Activities ▸
a - Summarize the passage on Ernest Gordon's captivity in two sentences.
b - Revise the passage on Ernest Gordon's captivity by reproducing everything from "We had long" down to "numb, black despair.", with "derelicts" replaced by "outcasts".

Passage shown ▸
■ ■ ■
Ernest Gordon was a Scottish POW in WWII. His troop fell captive to the Japanese where they had to help build a railroad and were treated as slaves. Gordon describes his time in the camp and how the miserable conditions turned the men into shadows of men filled with hatred and selfishness. Here is an excerpt from his book Miracle on the River Kwai detailing just that….

As conditions steadily worsened, as starvation, exhaustion and disease took an ever-growing toll, the atmosphere in which we lived was increasingly poisoned by selfishness, hatred, and fear. We were slipping rapidly down the scale of degradation. 
We lived by the rule of the jungle, “red in tooth and claw” – the evolutionary law of the survival of the fittest. It was a case of “I look out for myself and to hell with everyone else.” The weak were trampled underfoot, the sick ignored or resented, the dead forgotten. When a man lay dying we had no word of mercy. When he cried for our help, we averted our heads. 
We had long since resigned ourselves to being derelicts. We were the forsaken men – forsaken by our families, by our friends, by our government. Now even God had left us.
Hate, for some, was the only motivation for living. We hated the Japanese. We would willingly have torn them limb from limb, flesh from flesh, had they fallen into our hands. In time even hate died, giving way to numb, black despair.

Ernest Gordon goes on to tell about a day when the men arrived back at the camp after working on the railroad. At the tool check the officers informed the POWs that a shovel was missing. In rage, the officers demanded that the man who stole the shovel come forward, and if no one confessed, the entire group would be killed. Slowly, a man came forward. As he stood before the officers in his moment of confession, the officers beat him to death as punishment.
At the next tool check, all the shovels were accounted for. You see, there had simply been a miscount. A miscount that cost the life of an innocent man. Gordon recounts the disbelief of the men: that a completely innocent man would die to save the rest of them. He said that it was in this moment that the POWs came to recognize an even greater act of mercy: Christ dying on the cross. A completely innocent man who died so that the rest of us don't have to be separated from God. We are the guilty. We deserve the punishment. And yet, Christ paid the penalty.
So, with the grace that has so graciously been extended to us, do we extend it to others?
■ ■ ■
Dataset content ▸

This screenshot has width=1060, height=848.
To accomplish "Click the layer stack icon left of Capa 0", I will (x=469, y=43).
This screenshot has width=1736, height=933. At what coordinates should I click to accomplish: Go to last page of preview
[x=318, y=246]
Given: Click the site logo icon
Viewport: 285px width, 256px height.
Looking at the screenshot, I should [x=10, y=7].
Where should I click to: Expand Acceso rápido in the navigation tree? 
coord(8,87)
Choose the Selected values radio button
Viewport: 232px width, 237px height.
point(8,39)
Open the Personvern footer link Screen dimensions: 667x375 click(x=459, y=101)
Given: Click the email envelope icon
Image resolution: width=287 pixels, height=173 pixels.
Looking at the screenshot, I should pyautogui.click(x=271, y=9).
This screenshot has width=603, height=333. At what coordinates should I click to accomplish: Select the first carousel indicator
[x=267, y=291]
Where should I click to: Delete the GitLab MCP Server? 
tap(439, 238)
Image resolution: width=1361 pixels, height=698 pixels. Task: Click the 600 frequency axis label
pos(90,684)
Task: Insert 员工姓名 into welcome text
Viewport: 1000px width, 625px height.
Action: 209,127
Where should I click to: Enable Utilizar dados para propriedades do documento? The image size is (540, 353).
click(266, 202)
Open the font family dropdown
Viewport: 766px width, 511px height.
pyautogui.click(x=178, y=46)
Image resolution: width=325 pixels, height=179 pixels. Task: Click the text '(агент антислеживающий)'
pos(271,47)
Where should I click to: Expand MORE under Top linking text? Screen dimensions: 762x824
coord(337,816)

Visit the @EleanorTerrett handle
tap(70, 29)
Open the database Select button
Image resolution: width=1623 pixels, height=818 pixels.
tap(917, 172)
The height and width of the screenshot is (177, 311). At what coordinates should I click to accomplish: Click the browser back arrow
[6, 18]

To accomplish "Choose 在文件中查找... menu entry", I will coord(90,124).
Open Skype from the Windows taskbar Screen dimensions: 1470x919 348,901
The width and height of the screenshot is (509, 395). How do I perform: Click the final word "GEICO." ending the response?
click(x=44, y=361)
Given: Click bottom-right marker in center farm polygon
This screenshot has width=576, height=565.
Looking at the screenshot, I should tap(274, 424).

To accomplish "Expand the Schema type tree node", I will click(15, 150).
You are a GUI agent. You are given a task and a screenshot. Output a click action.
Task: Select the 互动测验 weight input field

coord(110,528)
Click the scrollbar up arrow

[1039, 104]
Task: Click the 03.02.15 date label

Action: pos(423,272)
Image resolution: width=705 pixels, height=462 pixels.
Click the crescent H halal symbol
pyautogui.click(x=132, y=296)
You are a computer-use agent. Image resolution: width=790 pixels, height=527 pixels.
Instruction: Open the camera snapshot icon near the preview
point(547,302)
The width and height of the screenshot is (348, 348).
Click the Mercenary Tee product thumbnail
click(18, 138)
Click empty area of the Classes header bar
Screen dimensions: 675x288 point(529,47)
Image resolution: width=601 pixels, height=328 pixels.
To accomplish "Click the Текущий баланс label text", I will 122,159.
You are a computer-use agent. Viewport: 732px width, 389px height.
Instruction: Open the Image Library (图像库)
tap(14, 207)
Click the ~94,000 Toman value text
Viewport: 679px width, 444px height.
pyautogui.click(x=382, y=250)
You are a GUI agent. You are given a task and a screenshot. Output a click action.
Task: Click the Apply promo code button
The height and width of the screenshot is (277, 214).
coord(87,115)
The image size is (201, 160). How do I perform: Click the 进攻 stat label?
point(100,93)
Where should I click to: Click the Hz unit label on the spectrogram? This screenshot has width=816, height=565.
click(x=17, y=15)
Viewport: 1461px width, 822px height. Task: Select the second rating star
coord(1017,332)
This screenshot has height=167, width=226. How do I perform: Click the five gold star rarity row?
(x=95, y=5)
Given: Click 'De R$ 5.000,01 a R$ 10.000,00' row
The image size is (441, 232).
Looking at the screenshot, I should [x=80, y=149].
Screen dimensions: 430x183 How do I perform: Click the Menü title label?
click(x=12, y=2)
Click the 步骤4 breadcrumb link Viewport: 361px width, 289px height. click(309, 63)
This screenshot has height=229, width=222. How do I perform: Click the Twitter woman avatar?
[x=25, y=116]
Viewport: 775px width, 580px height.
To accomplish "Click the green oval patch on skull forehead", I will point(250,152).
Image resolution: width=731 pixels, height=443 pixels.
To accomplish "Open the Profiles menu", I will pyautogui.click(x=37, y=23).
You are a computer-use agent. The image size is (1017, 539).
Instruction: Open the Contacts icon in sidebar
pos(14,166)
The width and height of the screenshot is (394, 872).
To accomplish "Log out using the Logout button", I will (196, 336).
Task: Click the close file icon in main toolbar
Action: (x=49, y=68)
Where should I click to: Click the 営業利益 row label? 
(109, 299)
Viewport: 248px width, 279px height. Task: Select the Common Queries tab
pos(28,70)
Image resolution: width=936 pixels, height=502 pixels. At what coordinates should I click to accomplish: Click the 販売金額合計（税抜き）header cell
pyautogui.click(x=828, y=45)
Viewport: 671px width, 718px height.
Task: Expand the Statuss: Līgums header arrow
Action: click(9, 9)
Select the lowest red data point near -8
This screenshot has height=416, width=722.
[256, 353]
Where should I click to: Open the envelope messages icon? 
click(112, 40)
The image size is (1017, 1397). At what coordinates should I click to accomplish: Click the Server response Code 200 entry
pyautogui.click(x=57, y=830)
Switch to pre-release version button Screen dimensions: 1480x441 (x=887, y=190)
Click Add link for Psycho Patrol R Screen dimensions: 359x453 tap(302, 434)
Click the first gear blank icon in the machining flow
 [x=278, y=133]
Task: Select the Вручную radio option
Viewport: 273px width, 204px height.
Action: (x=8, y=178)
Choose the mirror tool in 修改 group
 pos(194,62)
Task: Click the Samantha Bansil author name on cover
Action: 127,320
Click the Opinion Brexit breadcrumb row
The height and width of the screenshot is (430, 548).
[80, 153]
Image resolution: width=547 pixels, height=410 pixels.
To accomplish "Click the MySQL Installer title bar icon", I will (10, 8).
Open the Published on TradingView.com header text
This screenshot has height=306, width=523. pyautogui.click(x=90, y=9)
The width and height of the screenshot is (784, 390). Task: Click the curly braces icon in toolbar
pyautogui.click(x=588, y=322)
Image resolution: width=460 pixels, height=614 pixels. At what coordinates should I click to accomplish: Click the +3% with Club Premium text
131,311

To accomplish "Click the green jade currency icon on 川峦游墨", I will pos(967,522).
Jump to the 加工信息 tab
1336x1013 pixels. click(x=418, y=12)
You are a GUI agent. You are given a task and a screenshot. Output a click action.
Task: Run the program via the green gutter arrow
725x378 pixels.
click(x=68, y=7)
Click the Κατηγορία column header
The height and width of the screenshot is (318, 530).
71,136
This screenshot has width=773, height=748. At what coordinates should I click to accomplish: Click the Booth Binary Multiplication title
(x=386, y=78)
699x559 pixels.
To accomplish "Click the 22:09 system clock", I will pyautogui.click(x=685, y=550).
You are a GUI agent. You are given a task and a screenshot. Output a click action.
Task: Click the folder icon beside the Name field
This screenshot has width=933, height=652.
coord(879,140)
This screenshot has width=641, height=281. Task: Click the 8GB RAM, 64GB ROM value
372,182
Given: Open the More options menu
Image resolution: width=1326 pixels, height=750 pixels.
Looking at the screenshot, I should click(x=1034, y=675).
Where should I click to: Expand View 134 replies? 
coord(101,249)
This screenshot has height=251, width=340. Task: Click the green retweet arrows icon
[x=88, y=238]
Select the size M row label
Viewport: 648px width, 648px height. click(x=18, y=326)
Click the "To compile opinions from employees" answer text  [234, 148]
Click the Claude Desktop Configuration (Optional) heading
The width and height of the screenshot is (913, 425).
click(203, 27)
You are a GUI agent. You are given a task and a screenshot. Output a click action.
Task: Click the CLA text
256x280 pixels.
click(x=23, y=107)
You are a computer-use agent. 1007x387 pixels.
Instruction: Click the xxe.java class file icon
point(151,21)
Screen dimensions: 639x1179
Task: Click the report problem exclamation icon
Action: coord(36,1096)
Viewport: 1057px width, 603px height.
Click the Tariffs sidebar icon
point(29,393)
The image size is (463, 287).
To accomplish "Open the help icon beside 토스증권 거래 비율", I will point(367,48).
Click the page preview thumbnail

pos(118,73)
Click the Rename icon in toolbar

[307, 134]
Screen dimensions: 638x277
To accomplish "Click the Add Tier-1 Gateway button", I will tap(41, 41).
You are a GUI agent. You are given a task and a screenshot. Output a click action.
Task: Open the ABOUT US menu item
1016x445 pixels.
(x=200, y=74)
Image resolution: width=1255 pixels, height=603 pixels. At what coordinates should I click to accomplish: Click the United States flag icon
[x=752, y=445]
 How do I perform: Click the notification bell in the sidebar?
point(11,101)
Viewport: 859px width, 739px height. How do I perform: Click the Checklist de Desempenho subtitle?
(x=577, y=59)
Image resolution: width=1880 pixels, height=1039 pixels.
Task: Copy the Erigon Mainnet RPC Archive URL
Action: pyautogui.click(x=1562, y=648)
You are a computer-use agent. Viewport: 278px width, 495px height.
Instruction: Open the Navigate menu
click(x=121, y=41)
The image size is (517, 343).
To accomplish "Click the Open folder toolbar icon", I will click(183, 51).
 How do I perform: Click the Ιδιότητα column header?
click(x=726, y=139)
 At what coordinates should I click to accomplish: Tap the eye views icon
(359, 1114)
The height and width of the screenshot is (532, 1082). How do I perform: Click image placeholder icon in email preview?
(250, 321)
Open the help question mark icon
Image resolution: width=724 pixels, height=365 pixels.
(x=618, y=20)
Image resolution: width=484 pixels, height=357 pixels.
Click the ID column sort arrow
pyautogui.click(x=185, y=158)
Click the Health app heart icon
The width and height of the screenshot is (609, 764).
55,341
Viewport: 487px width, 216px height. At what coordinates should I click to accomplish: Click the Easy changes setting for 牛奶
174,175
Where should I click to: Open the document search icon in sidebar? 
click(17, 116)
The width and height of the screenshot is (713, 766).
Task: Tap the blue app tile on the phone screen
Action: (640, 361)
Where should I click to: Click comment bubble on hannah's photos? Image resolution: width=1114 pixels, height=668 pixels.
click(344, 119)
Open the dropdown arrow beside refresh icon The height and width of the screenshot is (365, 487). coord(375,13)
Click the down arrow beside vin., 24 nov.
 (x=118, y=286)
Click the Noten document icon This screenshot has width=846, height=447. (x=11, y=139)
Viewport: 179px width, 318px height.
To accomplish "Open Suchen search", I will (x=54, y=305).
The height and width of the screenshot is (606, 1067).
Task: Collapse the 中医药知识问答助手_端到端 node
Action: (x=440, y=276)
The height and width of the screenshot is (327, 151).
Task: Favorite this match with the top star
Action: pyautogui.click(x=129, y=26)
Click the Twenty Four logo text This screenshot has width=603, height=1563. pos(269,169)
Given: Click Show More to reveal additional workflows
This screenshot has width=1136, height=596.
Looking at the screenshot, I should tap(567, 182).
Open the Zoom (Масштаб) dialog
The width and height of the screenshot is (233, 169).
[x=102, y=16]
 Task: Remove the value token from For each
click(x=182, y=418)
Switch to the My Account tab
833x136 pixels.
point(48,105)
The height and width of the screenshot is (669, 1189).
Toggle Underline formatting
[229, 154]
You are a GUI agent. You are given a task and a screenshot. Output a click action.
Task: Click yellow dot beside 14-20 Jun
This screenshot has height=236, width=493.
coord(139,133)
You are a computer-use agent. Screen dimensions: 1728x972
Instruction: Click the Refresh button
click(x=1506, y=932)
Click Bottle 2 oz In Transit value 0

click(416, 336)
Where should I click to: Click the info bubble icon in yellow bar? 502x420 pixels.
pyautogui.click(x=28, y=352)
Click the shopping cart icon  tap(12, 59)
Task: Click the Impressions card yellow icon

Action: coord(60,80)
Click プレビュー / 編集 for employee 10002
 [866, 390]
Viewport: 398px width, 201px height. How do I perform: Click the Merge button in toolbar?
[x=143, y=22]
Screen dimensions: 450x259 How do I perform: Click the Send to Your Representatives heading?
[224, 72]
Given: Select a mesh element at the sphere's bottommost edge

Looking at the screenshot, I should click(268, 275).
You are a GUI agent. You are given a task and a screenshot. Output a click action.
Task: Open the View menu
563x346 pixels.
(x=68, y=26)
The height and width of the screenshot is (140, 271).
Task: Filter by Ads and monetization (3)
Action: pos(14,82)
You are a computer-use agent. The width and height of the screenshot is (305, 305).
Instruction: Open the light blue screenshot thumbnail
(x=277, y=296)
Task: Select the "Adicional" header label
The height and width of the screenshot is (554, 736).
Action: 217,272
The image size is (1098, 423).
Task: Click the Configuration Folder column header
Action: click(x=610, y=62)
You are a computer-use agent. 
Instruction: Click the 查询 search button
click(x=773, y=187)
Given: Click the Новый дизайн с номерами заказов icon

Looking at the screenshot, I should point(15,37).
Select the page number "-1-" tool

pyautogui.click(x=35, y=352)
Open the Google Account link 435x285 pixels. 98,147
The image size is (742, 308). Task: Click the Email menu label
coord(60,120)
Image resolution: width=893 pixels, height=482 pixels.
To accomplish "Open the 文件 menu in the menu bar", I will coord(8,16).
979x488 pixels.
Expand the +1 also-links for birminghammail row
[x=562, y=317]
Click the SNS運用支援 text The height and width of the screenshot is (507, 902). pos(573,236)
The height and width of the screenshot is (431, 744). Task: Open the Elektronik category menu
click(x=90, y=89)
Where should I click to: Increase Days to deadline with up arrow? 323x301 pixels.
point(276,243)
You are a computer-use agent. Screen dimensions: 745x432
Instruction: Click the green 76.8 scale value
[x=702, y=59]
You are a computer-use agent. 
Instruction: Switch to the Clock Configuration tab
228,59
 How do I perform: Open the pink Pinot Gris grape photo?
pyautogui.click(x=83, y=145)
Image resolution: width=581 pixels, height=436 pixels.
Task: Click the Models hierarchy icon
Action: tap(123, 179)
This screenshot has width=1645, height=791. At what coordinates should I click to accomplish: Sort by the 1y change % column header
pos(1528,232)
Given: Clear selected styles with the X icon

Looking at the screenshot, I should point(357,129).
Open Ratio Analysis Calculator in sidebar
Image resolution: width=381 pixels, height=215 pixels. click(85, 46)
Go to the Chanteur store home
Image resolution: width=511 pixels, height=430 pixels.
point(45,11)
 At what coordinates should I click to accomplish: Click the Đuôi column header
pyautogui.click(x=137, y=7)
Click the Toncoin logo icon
■ ■ ■
List of answers ▸
a - Ernest Gordon, a Scottish prisoner of war held by the Japanese in World War II, describes how starvation, exhaustion, and disease in the camp turned the men selfish, hateful, and finally despairing. After an innocent man confessed to stealing a shovel that had only been miscounted and was beaten to death, the prisoners came to see in his sacrifice the greater mercy of Christ dying on the cross.

b -
We had long since resigned ourselves to being outcasts. We were the forsaken men – forsaken by our families, by our friends, by our government. Now even God had left us.
Hate, for some, was the only motivation for living. We hated the Japanese. We would willingly have torn them limb from limb, flesh from flesh, had they fallen into our hands. In time even hate died, giving way to numb, black despair.